A natural-resource watchdog group alleges in a new report that Guyana may have lost as much as $55 billion in potential revenue by poorly negotiating a deal with ExxonMobil to pump reserves that are expected to make the small South American country into the world's newest major oil producer.
London- and Washington-based Global Witness says in the report released Monday that the 2016 deal giving Guyana 52% of the revenue from oil pumped from a big offshore oil block was far better for ExxonMobil than Guyana because such deals typically give national governments 65% to 85% of revenues.
Guyana had a strong bargaining position when the contract came up for renegotiation because Exxon had just made a giant offshore oil discovery, but "inexperienced" bureaucrats failed to press for substantially better fiscal terms, the report said.
Government officials were more concerned with a maritime border dispute with Venezuela than negotiating better terms, the group said. Natural Resources Minister Raphael Trotman signed an "exceptionally bad" deal compared with other frontier oil nations, Global Witness said, citing a fiscal analysis by OpenOil, a Berlin-based public-policy researcher.
"A country with inadequate schools, a declining sugar industry, and crumbling sea defenses that cannot protect it from rising sea levels deserves a better deal," the group says.
Trotman declined to comment beyond previous statements in which he said it was in Guyana's best interests to gain "security in what it had" rather than engage in a protracted renegotiation.
ExxonMobil said the report failed to account for the risk the oil giant assumed in exploring the unproven deep water area known as Stabroek.
"The conclusions drawn are based on hypotheticals and circular reasoning that do not take into consideration Guyana's status as a frontier hydrocarbon province," the company said Monday. Exxon said Global Witness's conclusions are "misleading." The group compared Guyana to mature oil-producing countries that have lower-risk profiles and failed to acknowledge that the "material economic terms were agreed to in 1999 and remained in effect in 2016," the Irving, Texas-based company said.

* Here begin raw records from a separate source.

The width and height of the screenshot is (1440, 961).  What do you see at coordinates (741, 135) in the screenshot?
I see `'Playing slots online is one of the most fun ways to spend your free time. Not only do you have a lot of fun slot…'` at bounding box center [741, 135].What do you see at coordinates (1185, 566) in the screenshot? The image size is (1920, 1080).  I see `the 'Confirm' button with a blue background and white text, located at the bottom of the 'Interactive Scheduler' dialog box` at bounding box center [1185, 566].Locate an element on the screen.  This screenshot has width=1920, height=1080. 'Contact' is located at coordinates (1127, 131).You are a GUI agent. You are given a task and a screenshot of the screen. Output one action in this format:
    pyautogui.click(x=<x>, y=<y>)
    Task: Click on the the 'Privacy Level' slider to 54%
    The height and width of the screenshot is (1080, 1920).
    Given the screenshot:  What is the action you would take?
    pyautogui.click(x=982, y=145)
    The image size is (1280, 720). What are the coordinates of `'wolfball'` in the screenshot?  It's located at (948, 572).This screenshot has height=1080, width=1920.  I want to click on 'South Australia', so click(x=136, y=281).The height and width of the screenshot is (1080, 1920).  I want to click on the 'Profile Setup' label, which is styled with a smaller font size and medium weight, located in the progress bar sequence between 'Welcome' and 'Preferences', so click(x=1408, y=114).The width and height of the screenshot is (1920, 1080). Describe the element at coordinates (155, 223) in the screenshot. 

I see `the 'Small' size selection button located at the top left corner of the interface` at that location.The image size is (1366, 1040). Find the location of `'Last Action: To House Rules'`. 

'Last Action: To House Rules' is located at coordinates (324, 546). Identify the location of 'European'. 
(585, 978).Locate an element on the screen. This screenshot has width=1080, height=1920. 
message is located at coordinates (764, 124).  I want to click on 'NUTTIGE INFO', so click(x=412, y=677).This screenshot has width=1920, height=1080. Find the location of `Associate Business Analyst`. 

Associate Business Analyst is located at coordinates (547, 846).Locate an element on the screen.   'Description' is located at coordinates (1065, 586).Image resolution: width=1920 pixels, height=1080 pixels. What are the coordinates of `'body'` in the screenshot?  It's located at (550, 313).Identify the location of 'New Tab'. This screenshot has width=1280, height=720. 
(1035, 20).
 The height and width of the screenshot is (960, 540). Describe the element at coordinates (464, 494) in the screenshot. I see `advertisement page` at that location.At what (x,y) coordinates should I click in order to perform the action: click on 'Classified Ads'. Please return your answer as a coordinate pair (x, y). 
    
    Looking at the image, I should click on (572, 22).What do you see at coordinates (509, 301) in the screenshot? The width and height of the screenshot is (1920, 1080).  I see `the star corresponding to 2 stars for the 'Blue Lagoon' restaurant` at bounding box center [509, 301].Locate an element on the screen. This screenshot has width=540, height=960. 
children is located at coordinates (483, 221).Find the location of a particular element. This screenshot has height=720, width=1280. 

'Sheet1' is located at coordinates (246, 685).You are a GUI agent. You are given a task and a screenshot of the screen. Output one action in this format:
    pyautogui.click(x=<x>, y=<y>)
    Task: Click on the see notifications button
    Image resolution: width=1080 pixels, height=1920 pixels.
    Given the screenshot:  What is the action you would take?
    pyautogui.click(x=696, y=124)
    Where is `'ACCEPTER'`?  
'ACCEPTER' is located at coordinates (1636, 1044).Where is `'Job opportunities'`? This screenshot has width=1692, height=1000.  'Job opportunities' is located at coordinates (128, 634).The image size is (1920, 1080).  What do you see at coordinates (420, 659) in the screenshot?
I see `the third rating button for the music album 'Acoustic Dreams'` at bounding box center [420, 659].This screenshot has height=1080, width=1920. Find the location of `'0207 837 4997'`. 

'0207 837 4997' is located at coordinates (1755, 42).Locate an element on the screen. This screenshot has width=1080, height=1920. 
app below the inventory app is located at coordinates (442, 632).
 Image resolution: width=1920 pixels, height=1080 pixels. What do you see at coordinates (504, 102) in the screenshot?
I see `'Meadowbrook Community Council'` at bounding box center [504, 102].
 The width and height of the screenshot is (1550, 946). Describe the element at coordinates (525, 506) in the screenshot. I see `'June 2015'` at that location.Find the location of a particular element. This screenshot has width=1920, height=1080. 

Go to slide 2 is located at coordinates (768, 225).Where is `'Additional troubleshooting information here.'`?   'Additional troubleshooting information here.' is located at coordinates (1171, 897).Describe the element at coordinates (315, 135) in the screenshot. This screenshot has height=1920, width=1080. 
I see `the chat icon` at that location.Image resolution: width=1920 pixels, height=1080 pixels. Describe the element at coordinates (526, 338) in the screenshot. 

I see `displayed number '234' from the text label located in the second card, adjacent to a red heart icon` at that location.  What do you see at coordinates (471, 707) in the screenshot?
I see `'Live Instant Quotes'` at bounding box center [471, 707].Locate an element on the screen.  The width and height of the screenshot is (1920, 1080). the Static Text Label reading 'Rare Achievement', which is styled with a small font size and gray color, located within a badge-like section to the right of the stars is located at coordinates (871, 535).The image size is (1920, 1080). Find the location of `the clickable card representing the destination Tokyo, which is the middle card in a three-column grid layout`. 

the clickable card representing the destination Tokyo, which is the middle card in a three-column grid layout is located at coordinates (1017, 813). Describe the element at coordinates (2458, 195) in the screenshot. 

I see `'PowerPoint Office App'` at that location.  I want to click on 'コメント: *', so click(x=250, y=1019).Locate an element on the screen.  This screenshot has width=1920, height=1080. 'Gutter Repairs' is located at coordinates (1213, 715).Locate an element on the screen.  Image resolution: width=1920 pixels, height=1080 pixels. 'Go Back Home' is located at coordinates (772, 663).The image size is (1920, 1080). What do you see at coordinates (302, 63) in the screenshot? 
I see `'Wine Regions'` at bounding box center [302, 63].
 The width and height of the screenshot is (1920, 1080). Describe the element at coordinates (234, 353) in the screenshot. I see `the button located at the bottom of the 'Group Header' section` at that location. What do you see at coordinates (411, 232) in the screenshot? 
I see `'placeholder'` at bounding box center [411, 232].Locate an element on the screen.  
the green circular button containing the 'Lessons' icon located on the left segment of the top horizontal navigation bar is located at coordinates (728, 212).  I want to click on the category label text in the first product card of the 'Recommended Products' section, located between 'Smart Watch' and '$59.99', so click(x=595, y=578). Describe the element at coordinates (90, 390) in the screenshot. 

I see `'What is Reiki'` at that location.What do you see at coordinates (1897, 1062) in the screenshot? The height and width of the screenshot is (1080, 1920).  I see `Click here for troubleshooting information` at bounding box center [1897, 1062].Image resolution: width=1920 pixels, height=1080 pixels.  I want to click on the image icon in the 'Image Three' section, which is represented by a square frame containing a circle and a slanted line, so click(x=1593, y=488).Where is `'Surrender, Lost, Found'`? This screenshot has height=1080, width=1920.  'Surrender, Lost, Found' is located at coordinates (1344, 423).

Even for a company the size of Exxon, Guyana is becoming a critical project. Under pressure from investors upset by its poor, long-term stock performance, Chief Executive Officer Darren Woods last week championed the project's high returns as an example of the fruits of his $35 billion-a-year spending plan.
ExxonMobil began shipping the first tankers of Guyanese oil this year and the offshore fields are estimated to contain more than 8 billion barrels, one of the world's largest reserves. The revenue is expected to transform the finances of Guyana by generating an estimated $168 billion over the life of the project, 120 times the country's annual budget.
Global Witness said it had found no evidence of corruption in Guyana's deal with ExxonMobil, but called for closer scrutiny of the relationship between Trotman and Nigel Hughes, who has worked as a lawyer for ExxonMobil.
Trotman and Hughes are leaders of a Guyanese political party, Alliance for Change.
"The relationship between Trotman, Hughes, and Exxon should be investigated to determine the existence or extent of any conflict of interest," the report said.
Hughes could not immediately be reached for comment on the report.
Guyana is a relatively poor nation of about 740,000 people. It holds general elections on March 2, and the opposition People's Progressive Party has issued some statements indicating that it will seek to renegotiate oil concessions, although the specifics of its position remain unclear.
Information for this article was contributed by Michael Weissenstein of The Associated Press and by Kevin Crowley of Bloomberg News.